FD: How accurate is the movie in terms of its treatment of the Manson family?

B: I think it's very accurate. For example, Sharon Tate did buy Roman Polanski a first edition of Thomas Hardy's Tess of the D'Urbervilles because they were planning on making a movie after the baby was born, and of course he later went on to do a film version of the novel called Tess with Natassja Kinski, and it was dedicated to Sharon. Also, Celio Drive where Tate lived was in a secluded area rather like they depicted it with the electronic gate and the embankment on either side, because the killers crawled along the embankment to break in. The filmmakers didn't focus on Steven Parent, who was killed leaving the guesthouse. That was not so much a mistake as an exclusion.

FD: Not emphasized.

B: Yeah, there were also houses close to Tate's house, and their residents did actually hear some things. The fact that the houses were close together, but the inhabitants couldn't see, but they could hear was accurate. The Manson "family" lived on Spahn ranch, and Squeaky took care of George. That's how they kept him quiet. That girl (Margaret Qualley) hitching a ride and bringing in Brad Pitt's character Cliff Booth to the ranch was a thing the girls did, luring guys out there with their bodies, all that was accurate.
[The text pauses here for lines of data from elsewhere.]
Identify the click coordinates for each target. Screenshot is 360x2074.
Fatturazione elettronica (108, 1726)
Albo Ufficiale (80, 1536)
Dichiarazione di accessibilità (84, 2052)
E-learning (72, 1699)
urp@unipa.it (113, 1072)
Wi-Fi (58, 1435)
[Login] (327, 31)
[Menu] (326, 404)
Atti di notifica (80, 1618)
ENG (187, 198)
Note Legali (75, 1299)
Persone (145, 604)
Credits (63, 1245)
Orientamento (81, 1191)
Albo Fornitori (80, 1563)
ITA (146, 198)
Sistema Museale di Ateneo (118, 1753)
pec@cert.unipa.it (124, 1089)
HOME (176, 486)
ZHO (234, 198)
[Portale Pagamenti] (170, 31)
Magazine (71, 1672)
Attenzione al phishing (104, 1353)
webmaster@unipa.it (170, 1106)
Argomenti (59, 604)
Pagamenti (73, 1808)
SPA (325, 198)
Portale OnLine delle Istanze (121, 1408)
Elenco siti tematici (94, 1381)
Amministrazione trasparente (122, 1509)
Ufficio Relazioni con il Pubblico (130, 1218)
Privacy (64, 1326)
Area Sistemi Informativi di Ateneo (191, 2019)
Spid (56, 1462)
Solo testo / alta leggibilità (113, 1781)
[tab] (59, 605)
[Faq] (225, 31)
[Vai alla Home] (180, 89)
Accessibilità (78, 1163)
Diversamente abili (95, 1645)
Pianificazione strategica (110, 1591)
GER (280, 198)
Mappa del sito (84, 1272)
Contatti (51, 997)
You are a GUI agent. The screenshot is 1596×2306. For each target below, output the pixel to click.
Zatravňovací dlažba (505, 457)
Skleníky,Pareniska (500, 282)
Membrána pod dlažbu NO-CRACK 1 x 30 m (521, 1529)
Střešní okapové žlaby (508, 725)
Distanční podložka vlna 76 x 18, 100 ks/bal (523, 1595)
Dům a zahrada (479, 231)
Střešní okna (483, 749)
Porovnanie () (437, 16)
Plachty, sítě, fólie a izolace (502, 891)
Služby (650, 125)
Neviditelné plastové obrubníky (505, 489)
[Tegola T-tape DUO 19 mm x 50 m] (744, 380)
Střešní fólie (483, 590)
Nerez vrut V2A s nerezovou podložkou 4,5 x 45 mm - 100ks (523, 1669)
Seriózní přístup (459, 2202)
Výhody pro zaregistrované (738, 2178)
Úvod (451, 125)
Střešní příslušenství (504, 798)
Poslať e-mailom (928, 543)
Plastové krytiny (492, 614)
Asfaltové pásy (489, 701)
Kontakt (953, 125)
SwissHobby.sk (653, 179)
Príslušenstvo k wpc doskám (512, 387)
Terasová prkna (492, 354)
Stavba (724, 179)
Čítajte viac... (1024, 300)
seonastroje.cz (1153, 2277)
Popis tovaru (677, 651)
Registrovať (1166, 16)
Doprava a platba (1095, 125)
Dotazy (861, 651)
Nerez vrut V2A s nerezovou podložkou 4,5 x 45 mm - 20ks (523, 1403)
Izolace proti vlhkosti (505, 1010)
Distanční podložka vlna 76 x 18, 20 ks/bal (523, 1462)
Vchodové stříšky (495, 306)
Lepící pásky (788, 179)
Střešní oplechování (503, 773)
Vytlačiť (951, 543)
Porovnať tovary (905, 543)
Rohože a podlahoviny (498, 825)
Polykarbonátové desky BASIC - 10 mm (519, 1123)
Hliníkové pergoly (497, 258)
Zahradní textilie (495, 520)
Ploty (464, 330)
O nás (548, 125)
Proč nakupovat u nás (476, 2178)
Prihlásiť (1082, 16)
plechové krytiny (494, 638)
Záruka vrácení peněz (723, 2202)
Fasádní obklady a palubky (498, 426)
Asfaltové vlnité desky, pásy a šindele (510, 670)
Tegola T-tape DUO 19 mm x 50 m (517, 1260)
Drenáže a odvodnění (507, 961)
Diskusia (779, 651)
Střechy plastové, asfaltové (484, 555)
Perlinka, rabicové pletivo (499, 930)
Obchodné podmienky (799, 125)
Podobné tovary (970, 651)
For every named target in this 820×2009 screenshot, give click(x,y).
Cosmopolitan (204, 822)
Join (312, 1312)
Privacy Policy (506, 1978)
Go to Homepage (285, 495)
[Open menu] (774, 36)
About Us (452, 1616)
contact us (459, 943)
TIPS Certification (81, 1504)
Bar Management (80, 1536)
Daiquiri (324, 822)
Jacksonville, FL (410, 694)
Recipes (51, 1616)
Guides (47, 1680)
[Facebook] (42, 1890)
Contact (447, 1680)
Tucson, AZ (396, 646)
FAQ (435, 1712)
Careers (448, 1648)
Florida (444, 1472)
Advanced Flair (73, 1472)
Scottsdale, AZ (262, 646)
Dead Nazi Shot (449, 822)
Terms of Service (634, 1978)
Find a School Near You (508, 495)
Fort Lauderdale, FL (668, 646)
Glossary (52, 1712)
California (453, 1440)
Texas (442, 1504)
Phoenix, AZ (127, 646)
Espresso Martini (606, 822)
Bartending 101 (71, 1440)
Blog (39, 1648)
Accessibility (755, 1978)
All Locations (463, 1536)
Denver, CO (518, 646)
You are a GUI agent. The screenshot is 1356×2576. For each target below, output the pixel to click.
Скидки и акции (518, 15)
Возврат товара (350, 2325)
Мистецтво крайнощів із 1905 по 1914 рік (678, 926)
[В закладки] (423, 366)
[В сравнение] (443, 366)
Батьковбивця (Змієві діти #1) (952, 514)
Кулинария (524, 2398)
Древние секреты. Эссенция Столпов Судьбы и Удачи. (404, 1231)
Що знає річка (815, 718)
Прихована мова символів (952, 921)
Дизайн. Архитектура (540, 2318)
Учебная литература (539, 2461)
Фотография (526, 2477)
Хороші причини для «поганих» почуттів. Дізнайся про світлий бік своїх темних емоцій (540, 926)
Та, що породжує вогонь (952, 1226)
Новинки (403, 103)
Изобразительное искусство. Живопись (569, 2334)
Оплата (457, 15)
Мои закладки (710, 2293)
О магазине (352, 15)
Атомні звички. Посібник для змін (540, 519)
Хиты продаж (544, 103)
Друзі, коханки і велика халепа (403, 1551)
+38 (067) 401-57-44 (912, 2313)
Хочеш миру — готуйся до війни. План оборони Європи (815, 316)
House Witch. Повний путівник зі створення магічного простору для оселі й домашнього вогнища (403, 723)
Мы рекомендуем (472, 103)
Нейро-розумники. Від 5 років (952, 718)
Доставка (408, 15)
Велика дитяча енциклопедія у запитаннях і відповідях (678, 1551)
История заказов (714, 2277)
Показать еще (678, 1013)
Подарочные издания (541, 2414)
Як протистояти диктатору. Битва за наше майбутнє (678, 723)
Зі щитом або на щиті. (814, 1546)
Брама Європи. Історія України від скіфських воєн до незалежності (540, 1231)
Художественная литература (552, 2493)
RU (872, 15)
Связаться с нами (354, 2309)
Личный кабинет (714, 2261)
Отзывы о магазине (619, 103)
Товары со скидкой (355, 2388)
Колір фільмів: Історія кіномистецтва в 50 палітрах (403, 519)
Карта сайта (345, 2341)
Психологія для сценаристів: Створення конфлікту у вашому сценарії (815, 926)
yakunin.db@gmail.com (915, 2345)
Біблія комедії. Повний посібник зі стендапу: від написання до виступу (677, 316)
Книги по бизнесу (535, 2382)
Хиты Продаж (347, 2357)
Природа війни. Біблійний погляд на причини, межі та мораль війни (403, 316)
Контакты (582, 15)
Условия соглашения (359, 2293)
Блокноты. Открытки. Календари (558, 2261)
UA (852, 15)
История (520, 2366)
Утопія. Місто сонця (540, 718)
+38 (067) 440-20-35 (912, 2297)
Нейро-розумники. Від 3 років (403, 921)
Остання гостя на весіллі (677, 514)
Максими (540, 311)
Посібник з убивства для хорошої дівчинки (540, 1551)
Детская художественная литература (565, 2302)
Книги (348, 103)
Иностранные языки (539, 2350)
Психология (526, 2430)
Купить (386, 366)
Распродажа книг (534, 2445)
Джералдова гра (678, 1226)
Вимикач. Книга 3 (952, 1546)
They had lookout people like Clem Davis, who apparently had a low IQ, stick a knife in Rick Dalton's car's tire is also very Manson-y, since they all had knives.

FD: Of course, the end of the film is not accurate.

B: Tarantino is probably counting on people having a base knowledge of what happened so the viewer could get caught up in the specific events of that night and start worrying about the murders in advance. Tate and friends did go to a Mexican restaurant that night. Her friends were smoking marijuana and hash in the house. Sharon Tate liked to go around in her bikini panties and her bra. In the movie, they actually had her covered up quite a bit. She was eight and a half months pregnant. Everything until up to when the car pulls up in the driveway after midnight strikes me as accurate.

FD: What did you think about the change that Tarantino made afterwards?

B: I think it's interesting that Tex does largely say the same thing--"I'm the devil. I've come to do the devil's business."--but taken out of context of the original murders, the movie makes him sound absolutely crazy and not very interesting.

FD: Right, Tarantino makes him banal.

B: Tex says it to Cliff (Brad Pitt), and that's not very scary in the bright kitchen with Cliff and his pit bull Brandy.  Cliff will beat the crap out of him. Tarentino shows us that the whole night depended on what house they chose. If they had chosen a different building, they might've all been killed instead of doing the killing. Cliff with his pit bull (Pitt and pit) emphasized how everything was the same in the movie, but they just chose the wrong house.

FD: What did you think of the movie's organization? It seemed a bit disjointed at times as it switches from the Manson family to Rick Dalton's television clips and his cowboy acting crises to Sharon Tate enjoying watching herself in The Wrecking Crew . . .

B: I think Tarantino wanted to show everybody's desire to be part of the industry. Even the hippie girls who were opposed to the Man or whatever, those in the counterculture, were having themselves reflected on television when a producer obliged Dalton to wear long hair and dress in a fringe leather coat. Meanwhile, they shot Bonanza and other westerns on the Spahn ranch, so the movie has a lot of underlying connections.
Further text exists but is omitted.